The book’s tone is subject to debate in the review panels. Some find it assertive, insightful, thought-provoking, rich, and original, while others believe it’s overly bold, sometimes arrogant, and reads more like a long rant. I happen to be of the former view, and I enjoyed reading it.

Practical Usage

Rating: 5 out of 5.

Randomness and luck are ubiquitous in our daily lives, and an appreciation of their role in our successes and failures can be illuminating. Despite all the heavy arguments on luck’s omnipresence and hidden potency, the author admits in Part 3 that we reason with our hearts and not our minds, and immediate and natural responses are usually emotional and not rational. Despite the clear, logical views, it is pretty challenging to change our behaviours radically. Still, in the author’s opinion, it pays off to be aware of its limitations at a minimum which is why I believe this book is an essential read for almost anyone.


Rating: 4 out of 5.

Fooled by Randomness presents the author’s opinions in an in-depth, straightforward analysis. By no means is a thorough textbook on the subject of chance and luck, but the amount of detail and rigour in the discussions is enough to satisfy the curious mind. Taleb mentions all his references in the text, making it exceptionally easy to look for extra material or check external references.


Rating: 5 out of 5.

The author’s authority on the topic is undeniable, and he is well-known in the financial world. He has published several financial and risk analysis papers and is currently working on a technical Incerto for the tech-savvy reader. The first volume in this series is already available under the title Statistical Consequences of Fat Tails: Real World Preasymptotics, Epistemology, and Applications.



The book’s genre is a mix of popular science and philosophical essays.

Writing Style

Rating: 5 out of 5.

The author’s writing style is arguably the trickiest part of this review. The individual stories flow easily and the ideas presented do not seem very challenging to comprehend; it is only when you try to place them in the overall context of the book that it becomes slightly problematic.
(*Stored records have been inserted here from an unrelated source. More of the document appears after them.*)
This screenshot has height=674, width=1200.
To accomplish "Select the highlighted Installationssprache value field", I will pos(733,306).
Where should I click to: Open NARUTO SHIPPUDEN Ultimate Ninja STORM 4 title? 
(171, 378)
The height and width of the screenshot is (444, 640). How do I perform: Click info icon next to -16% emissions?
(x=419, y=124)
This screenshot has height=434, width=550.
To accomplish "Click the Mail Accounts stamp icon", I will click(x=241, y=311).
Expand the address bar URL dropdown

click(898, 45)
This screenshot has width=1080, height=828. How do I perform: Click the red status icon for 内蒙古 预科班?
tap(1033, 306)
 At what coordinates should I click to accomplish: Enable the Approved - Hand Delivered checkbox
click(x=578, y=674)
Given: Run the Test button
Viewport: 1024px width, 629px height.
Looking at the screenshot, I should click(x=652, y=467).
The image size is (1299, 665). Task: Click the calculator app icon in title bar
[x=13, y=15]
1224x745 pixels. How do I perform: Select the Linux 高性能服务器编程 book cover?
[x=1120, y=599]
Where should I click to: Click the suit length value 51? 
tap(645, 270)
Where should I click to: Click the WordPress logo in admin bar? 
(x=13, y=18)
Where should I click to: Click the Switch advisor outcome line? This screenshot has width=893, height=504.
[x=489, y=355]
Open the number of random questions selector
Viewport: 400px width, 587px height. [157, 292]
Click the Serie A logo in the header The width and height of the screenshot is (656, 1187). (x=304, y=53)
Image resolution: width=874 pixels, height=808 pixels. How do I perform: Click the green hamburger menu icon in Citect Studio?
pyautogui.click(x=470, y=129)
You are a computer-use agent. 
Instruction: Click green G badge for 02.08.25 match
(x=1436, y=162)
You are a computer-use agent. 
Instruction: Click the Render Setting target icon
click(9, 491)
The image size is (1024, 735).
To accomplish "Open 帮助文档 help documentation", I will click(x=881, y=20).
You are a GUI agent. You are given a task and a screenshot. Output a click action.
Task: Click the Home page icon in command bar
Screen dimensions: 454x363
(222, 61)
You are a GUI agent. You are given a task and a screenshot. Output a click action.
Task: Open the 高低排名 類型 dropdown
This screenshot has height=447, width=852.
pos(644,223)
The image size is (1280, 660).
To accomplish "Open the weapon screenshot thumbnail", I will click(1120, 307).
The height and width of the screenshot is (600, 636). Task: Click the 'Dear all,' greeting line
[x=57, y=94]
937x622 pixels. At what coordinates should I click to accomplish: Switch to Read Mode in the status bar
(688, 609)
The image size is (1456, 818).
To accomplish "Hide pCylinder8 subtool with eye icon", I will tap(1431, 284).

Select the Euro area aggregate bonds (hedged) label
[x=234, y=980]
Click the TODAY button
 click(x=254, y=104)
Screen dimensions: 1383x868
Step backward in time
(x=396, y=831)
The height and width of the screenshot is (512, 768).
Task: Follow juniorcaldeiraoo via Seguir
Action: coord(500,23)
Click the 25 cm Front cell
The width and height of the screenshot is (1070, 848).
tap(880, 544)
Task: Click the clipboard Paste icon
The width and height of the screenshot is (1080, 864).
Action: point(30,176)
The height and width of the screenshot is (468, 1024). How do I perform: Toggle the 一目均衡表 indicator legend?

In this manner, the content seems deceptively straightforward, yet a genuine appreciation of its meaning can only be evident after a careful read.

The sometimes tangential stories can be distracting, but this is more than compensated by the thought-provoking themes it embodies.


Rating: 4 out of 5.

Some of the views explained in the book are complex. They will require a basic understanding of probability theory and statistics to appreciate their beauty, but, in essence, the target audience of this book is the informed reader.



Nassim Nicholas Taleb is a Lebanese-American essayist, statistician, former trader, and risk analyst whose work concerns randomness, chance, and uncertainty problems. The Sunday Times labelled his 2007 book The Black Swan one of the 12 most influential books since World War II.

He has been a professor at several universities, serving as a Distinguished Professor of Risk Engineering at the New York University Tandon School of Engineering since September 2008. and a co-editor-in-chief of the academic journal Risk and Decision Analysis since September 2014.